Часть 1
8 ноября 2023 г. в 01:23
понедельник смешивается с пятницей, образуя вязкую кашицу из отвратительных бездарно проёбанных дней. я захлёбываюсь в тревожности, барахтаясь и крича.
шлёпаю домой по необычной для января слякоти, пачкая чёрные школьные брюки по колено. мелкий пиздюк в ярко-жёлтых сапожках пробегает прямо передо мной, вопя на весь микрорайон:
— мама, подожди!
захотелось поставить подножку. чтобы детёныш упал, желательно, содрал коленку, насквозь промок и заревел. за одно лишь напоминание о том, что дома ждут.
у меня сердце провалилось в живот, а лицо стянуло до адской боли, обжигая затылок и скулы.
покорно забегаю в пасть четвёртого подъезда, хлопая дверью и спотыкаясь об низкий порог.
поворот ключа в замке — щёлк — будто сдвигаются по швам кости черепа.
квартира встречает меня пустотой. но она не кажется безопасной, просто таковой не чувствуется.
да, кто не знал, здоровая семья — это когда ты до боли в башке затаиваешь дыхание, чтобы услышать, есть ли кто-то дома. можешь ли ты поесть на кухне, как человек, не прятать телефон под подушку и надеть чуть меньше слоев одежды.
чутьё меня не обманывает.
— генка, твою мать, опять все штаны обляпал. чучело, — и слабый, но отрезвляющий материнский подзатыльник, — позорище.
иногда создаётся ощущение, что «позорище» — это моё настоящее имя. что на самом деле в паспорте у меня должно было значиться «фарафонов позорище батькович», но в паспортном столе всё напутали.
в гостиной уже накрыт белой грязноватой скатертью стол. жижа в кружке с тупорылым щенком смотрит на меня моим же забитым недосыпом белым лицом, размазывая его по поверхности.
часы показывают без пятнадцати шесть.
— мам, ко скольки они должны быть?
— ген, ну ты задолбал, записывай себе, раз ничего не помнишь! к шести.
если я начну записывать всё, что мне надо не забыть, хотя отчаянно хотелось бы, я сойду с ума окончательно.
мать торжественно вручает мне миску внеочередного салата. миска больше похожа на тазик, а хрючево в ней — на мои планы на жизнь.
я ставлю салатный тазик на свободный клочок места и вяло тащу свою тушу на кухню.
кубообразный телек кряхтит и гудит над ухом, раздражая неимоверно.
— чё ещё сделать? — ловлю бабушку в коридоре.
— рожу попроще. я это всё ради тебя делаю, геннадий, будь добр, — она укоризненно смотрит на меня снизу вверх.
— ба, ну зачем? я же просил никого не зва…
— ну, конечно! конечно, давай со всей роднёй разосрёмся, — она скрещивает руки на груди и прожигает в моей груди дырку взглядом, — давай! давай я позвоню сейчас лене, маше, игорю, скажу, чтобы не приезжали. ген, надо отпраздновать по-человечески, так давно со всеми не виделись. дядя никита приедет, — она говорит ещё что-то, но я отвлекаюсь на телек. несколько секунд залипаю в экран, не воспринимая звука, лишь пялясь на по-смешному серьёзное лицо диктора в синем пиджаке.

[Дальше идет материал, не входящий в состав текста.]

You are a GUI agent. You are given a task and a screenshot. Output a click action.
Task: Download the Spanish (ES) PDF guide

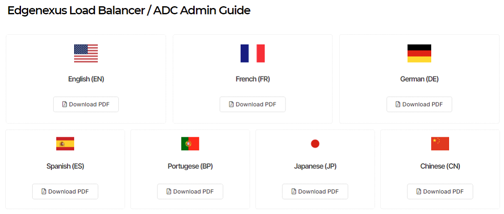click(x=65, y=192)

— давай, и спину выпрями, — громкий высокий голос и не особо болезненный, но ощутимый шлепок по спине возвращают в реальность.
я тяжело вздыхаю и нервно тереблю рукав красной футболки.
было бы славно, конечно, если бы хотя бы в мой день рождения моё мнение учитывалось, но, к сожалению, думаю так только я.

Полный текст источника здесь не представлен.